The “historic new highs” of Indigenous people incarcerated in Canada’s prison system comes as no surprise to Indigenous people or those who have been paying attention to the issue.

Ivan Zinger, the Correctional Investigator of Canada, issued his statement and a challenge earlier this month, reporting the proportion of Indigenous people behind bars has now surpassed 30 per cent.

Southern Chiefs’ Organization Grand Chief  Jerry Daniels says “institutionalized racism” is the reason the numbers keep climbing.

“We have to come in and change the culture,” says Daniels. “The culture is that police are arresting more Indigenous people.

“Police are likely charging more Indigenous people. If you’re Indigenous, you’re more likely to be charged, you’re more likely to be arrested, you’re more likely to go to jail, and you’re more likely to do more time.”

Some of the most alarming numbers can be found in Saskatchewan where 98 per cent of females in custody in that province are Indigenous.

Independent Senator Kim Pate has spent the past four decades working with and for some of the most marginalized, victimized, and imprisoned youth, men and women.

Pate says “racial and gender inequality” is the fundamental reason for what is happening in the justice system.

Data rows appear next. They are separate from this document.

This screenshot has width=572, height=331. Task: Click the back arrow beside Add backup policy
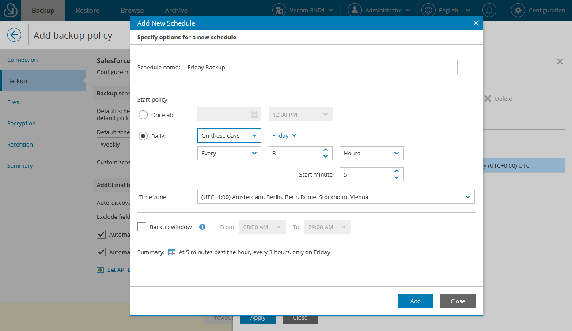14,35
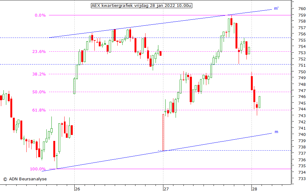Screen dimensions: 307x191
Task: Click the last green candle on day 28
Action: pyautogui.click(x=259, y=102)
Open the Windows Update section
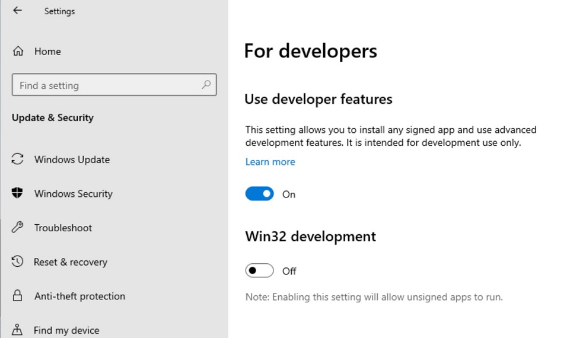 pos(72,160)
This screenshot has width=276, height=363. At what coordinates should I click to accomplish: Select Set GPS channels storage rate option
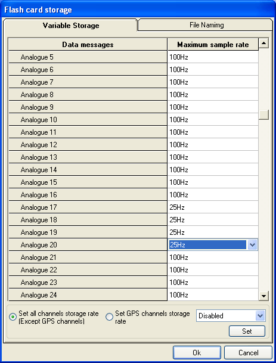(109, 317)
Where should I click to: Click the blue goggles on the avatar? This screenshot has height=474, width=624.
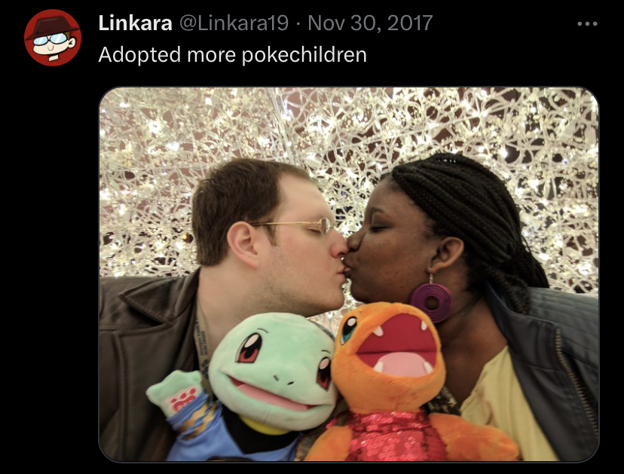click(x=50, y=39)
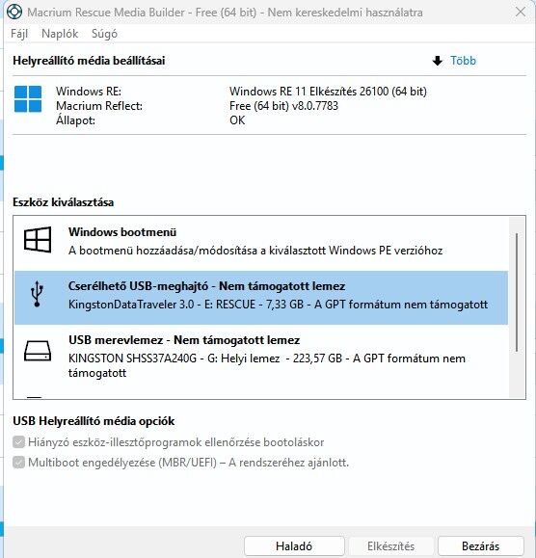Image resolution: width=536 pixels, height=558 pixels.
Task: Select USB merevlemez list entry
Action: 261,357
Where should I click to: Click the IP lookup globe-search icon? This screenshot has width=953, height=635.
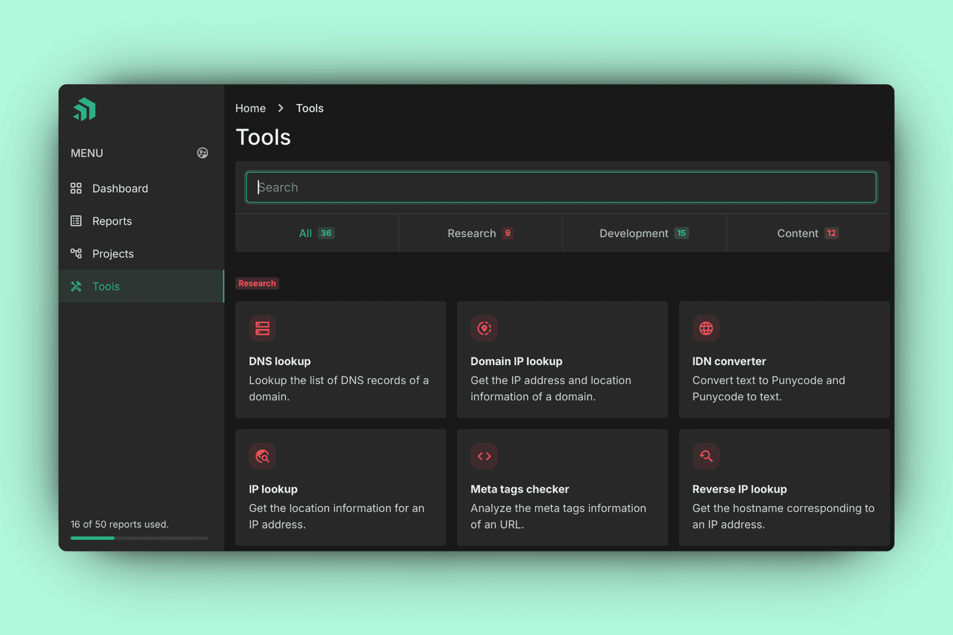coord(262,456)
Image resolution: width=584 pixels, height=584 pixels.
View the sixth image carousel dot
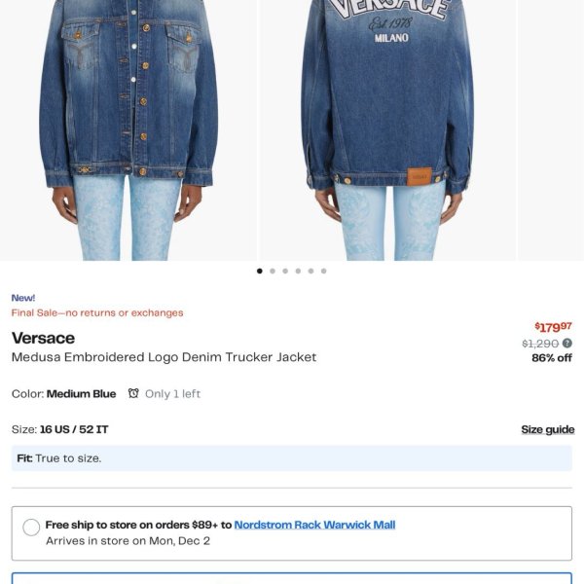[x=324, y=271]
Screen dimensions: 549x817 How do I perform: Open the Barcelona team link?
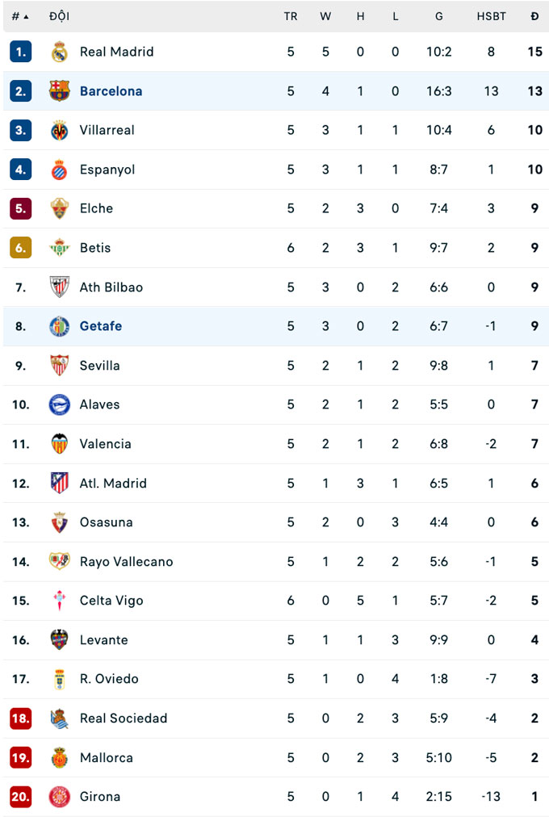click(111, 91)
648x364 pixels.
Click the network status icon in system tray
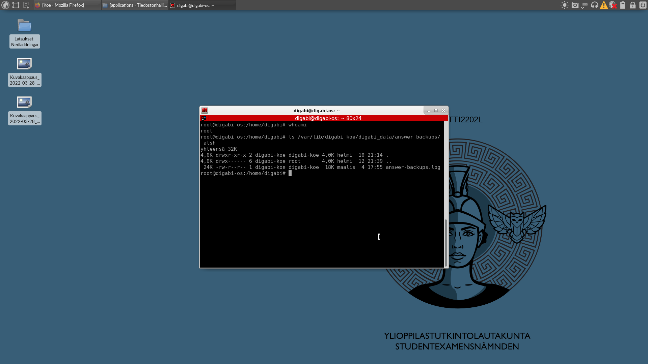point(613,5)
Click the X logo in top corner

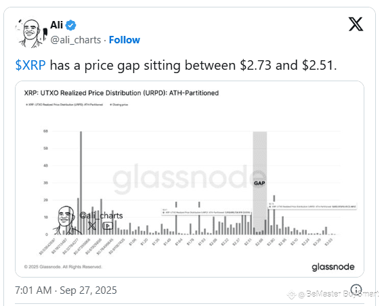click(x=356, y=24)
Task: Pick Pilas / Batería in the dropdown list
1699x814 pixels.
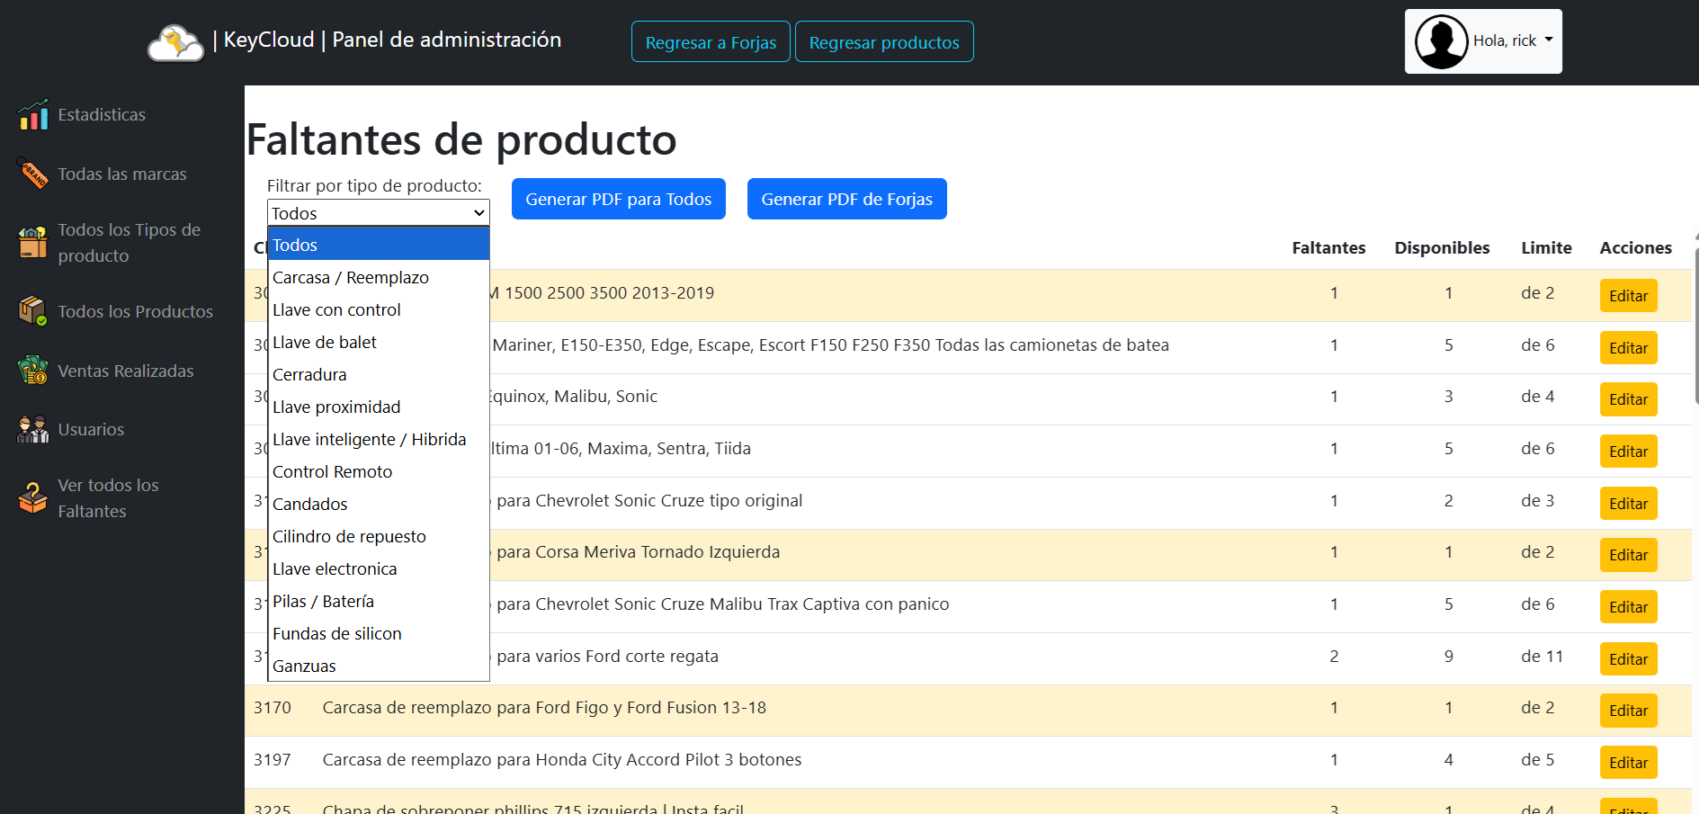Action: 323,601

Pate says both the Truth and Reconciliation Commissions’ calls to action’ and the National Inquiry into Missing and Murdered Indigenous Women and Girls’ calls for justice speak directly to the issue.

“They talk about, right from the very beginning, Indigenous peoples not having equal opportunities to everything from housing, education, healthcare, child welfare initiatives and supports, right through and including having more people now in the care of the state now then when we had residential schools,” she says.

Pate feels there are fewer opportunities for people who are most marginalized.

“So, Indigenous men have fewer opportunities but Indigenous women have even fewer,” says Pate who adds “part of the reason we’ve had to focus on the women and girls who have gone missing, been disappeared, been murdered, is the very same issues that contribute to them being homeless, being on the street, and also being in prison and it’s fundamentally about inequality,” says Pate.

Daniels, who represents 34 First Nations in Manitoba, feels it would be good to do an analysis between the Manitoba First Nations Police and the RCMP.

Manitoba has a First Nations Police Force that operates in six communities.

“My first thought would be that they would be much more proactive in creating the relationship with the people, understanding the individual peoples issues and needs and working to develop a more robust restorative justice strategy that includes our elders,” he says.

For Daniels, the “recognition that the system is failing” is needed immediately.

The Grand Chief believes there needs to be a “transfer of full control over the justice system” to First Nations control.